■ WHAT YOU SHOULD DO:
A verbatim copy of the records is required, with all pictures left out.

Source records:
□ □ □

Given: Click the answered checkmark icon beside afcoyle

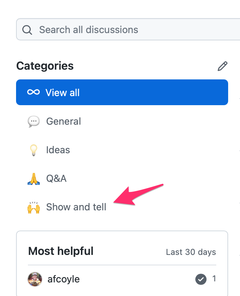Looking at the screenshot, I should (x=201, y=279).
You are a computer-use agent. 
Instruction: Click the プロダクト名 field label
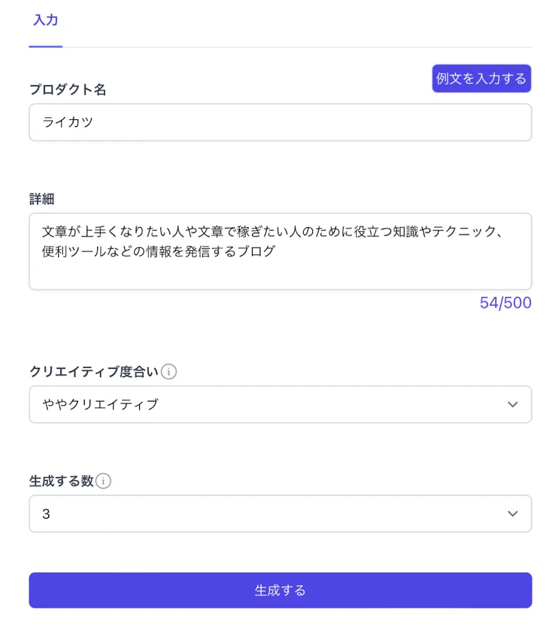[68, 90]
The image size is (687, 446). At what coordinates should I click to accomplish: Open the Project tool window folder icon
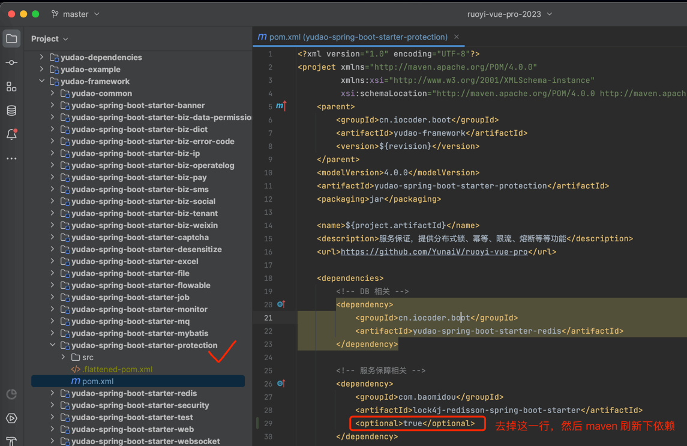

□ □ □

■ ANSWER TO THE EXERCISE:
Given: Click the answered checkmark icon beside afcoyle

Looking at the screenshot, I should (x=201, y=279).
You are a computer-use agent. 
Instruction: Click the プロダクト名 field label
[68, 90]
The image size is (687, 446). At what coordinates should I click to accomplish: Open the Project tool window folder icon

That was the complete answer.